THE REQUEST – Reproduce the passage of the Louisiana voucher schools article that runs from "Thanks to Zack" up to and including "her own school.".

SOURCE EXCERPT –
A couple of days ago, Louisiana Superintendent of Education John White unceremoniously announced that he intends to withhold any and all public records concerning his Department’s deliberation about the selection of voucher schools until, at least, a few weeks after the beginning of the school year. After first hearing of White’s decision to withhold records, I posited a theory, which has been echoed and independently asserted by several others: There was no “deliberative process,” and, once revealed, Superintendent White’s records will likely demonstrate that he and his staff completely failed to properly vet and scrutinize the schools they approved for taxpayer-funded vouchers.
Thanks to Zack Kopplin, we know that at least nineteen of the 119 approved schools teach new earth creationism, and thanks to Jason Berry of the American Zombie, we now also know that another school approved by Jindal and White is owned and operated by a self-proclaimed “prophet.” Several of the approved schools are in dire financial shape; one of them is still led, in part, by a woman who pled guilty to defrauding her own school.
And also disturbingly, at least two of the schools approved for taxpayer-funded vouchers reserve the right to expel a student for their religious beliefs or for their sexual orientation. Northlake Christian Elementary and High School, both in Covington were approved for 46 voucher positions, which will provide them with nearly $400,000 a year in subsidized funding. Here’s their policy on discrimination:
Northlake Christian School is non-discriminatory in its admission policies and does not offer preferential admission on the basis of race, color, gender, national origin, or ancestry.
NCS reserves the right to refuse admission or hire on the basis of religious belief and/or lifestyle choices contrary to the school Mission Statement or Biblical standards. Families, for example, who deny the deity of Christ will be denied admission as the NCS Mission Statement asserts that the mission of the school is “to assist the Christian community” and Article #3 of the school Doctrinal Statement affirms the deity of Christ. In the same way, families or students who choose to pursue or promote a homosexual lifestyle will be refused admission or hire because of the Biblical standards set forth in Lev. 18:20; Lev. 20:13; 1 Kings 14:24; Romans 1:24, 26-27; and 1 Cor. 6:9.

INFORMATION PROVIDED –
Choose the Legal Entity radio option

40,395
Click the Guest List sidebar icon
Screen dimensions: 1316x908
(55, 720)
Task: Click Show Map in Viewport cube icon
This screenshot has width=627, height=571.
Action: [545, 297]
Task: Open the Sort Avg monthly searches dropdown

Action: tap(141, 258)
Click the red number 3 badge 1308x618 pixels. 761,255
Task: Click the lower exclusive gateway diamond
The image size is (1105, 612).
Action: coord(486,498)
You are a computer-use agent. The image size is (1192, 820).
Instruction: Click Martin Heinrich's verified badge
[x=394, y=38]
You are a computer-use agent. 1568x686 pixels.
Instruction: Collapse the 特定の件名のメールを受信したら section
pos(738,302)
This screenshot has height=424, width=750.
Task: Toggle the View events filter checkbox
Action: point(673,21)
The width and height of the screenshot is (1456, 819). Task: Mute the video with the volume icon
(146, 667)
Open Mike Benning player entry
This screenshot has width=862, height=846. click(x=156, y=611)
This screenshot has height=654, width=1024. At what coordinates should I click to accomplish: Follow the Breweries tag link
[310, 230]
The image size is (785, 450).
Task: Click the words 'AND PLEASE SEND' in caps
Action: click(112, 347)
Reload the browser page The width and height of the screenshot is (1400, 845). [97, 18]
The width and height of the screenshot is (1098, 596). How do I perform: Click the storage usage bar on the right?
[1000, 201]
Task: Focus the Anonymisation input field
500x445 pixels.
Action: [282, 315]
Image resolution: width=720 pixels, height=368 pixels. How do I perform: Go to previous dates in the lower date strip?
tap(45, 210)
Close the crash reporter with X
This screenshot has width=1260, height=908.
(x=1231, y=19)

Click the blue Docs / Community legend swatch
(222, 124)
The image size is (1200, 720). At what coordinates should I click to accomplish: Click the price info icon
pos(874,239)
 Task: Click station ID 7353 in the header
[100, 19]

THE ANSWER –
Thanks to Zack Kopplin, we know that at least nineteen of the 119 approved schools teach new earth creationism, and thanks to Jason Berry of the American Zombie, we now also know that another school approved by Jindal and White is owned and operated by a self-proclaimed “prophet.” Several of the approved schools are in dire financial shape; one of them is still led, in part, by a woman who pled guilty to defrauding her own school.